先に入っていたリミルはカウンターみたいなところに居て、受付嬢みたいな女の人と話していた。無論、受付嬢の人の気配もヤバい。
「あら、ようやく来たのね。その様子だと遅かったのはやっぱりゴミムシのせい見たいね」
前から気になってたけど、そのゴミムシって俺の固有名詞にするの止めて欲しいだけどなあ。まあ言っても無駄だろうけど。
「これがあなたのパーティーのメンバー全員ですか?」
「ええ、そうですけど。何か問題がありますか?」
「いいえ、何も。ただの確認です。それではこの紙にパーティーとメンバーの名前とリーダーの人に印をつけて下さい」
書類を受け取ったリミルは迷うことなくサインしていく。まあ、俺に渡されてもこの世界の文字書けないんだけどね。リミルはそのまま最後まで一人で書き切るとこちらに一切見せることなく受付嬢に渡してしまう。

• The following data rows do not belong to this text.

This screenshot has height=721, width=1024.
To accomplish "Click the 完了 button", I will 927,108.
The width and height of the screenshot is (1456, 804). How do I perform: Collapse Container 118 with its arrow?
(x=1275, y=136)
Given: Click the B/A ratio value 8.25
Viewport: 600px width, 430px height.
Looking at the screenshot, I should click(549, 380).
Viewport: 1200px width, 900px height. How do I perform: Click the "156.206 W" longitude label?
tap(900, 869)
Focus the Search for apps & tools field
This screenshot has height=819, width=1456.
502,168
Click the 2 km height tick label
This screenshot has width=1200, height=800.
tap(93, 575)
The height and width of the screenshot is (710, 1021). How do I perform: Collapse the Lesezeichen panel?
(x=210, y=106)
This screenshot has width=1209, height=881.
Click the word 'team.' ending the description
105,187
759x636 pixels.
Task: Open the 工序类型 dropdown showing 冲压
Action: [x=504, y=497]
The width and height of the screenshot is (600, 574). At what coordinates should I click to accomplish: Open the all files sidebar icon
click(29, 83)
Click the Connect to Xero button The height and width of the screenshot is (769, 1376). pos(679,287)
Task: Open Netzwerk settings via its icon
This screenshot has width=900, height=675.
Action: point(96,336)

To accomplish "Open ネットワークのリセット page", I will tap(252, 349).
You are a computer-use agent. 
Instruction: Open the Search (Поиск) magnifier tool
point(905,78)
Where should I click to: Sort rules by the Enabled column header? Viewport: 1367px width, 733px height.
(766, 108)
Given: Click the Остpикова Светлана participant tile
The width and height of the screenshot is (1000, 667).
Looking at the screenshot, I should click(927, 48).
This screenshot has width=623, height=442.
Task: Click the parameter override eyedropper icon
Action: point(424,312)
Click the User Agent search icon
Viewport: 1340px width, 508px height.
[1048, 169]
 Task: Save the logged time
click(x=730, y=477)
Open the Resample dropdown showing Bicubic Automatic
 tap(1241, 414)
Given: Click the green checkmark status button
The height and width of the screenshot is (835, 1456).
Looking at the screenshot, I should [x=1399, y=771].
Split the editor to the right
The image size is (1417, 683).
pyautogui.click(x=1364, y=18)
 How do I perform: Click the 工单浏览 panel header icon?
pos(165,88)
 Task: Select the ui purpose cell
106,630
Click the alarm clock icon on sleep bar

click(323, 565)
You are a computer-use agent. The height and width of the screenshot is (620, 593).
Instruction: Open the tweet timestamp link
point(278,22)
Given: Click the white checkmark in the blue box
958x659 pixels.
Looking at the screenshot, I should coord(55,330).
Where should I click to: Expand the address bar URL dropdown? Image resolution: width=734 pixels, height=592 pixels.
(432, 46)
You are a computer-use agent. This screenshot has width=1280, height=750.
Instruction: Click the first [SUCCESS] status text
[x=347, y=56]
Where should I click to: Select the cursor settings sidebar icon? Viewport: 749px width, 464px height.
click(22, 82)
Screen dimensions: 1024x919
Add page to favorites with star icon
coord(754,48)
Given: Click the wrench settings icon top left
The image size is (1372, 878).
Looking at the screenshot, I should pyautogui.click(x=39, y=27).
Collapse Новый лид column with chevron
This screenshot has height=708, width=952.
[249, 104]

「はい、これで申請は終わりです。初めてと言うのでランクはEです。ランクと言うのはあくまでも目安ですからこのランクしか受けられないと言う訳ではないです。最後にどのような事故が起きても自己責任です」
「ええ、もちろん。それぐらい分かっていますわ」
「最後の言葉にすっごく同意したくないのは俺だけなのか?」
リミルは何もツッコミを入れなかったけど、どう考えてもその一文おかしいだろ。
「何を言っているの? 自分の尻は自分で拭うのは当たり前のことです」
「そうじゃよ。自分の身ぐらい守れんような奴は何をしようとダメなんじゃよ」
アリアナの言葉もミサナの言葉も二人とも正論だ。でもそれを厳しいと思えてしまうのは俺が甘いだけなのかもしれない。だから誰に言うまでもなく無意識に近いうちに言っていた
「まあ生きてきた世界がそもそも違うんだよな」
今までも多少感じたズレが今回はかなり明確に感じられた。もの思い耽りそうになった俺にいつもの毒舌で目が覚めた。
「それがどうしたのよ。ゴミムシの感覚が違ったところでやることには変わりないのよ。それともあなたがもっといい金策をやってくれるのならそれでもいいのですよ。具体的には身売りとか」
「さあ、やろう。すぐやろう。一分一秒が惜しい。時は金なりだ」
身売りよりはマシだ。いやどっちも命懸けなのは変わらないけど、それでもまだこっちの方がマシだ。
「そう。ようやく全員やる気が出てきたみたいだし、手始めにこれぐらいの依頼でいいかしら」
そう言いながらボードの貼られた多くの紙から一枚を取ってカウンターに渡す。
「へぇ~! まあ、あなた達がいいなら、それでいいや。はい、承認」
少し驚いた表情をしてから、受付嬢はニタニタと笑いながら大きなスタンプを押した。
「なあ、アリアナ。あいつが持っている紙に書かれているランクって幾つになっているんだ? もちろんEだよな」
「何を言っているんだ? もちろんAだ」
うわ、予感的中だよ。俺が意気消沈していると、受付嬢がニタニタしながらこっちをみている。
俺はそのままミサナとアリアナに引きずられながら入って来た時と同じような格好で出て行った。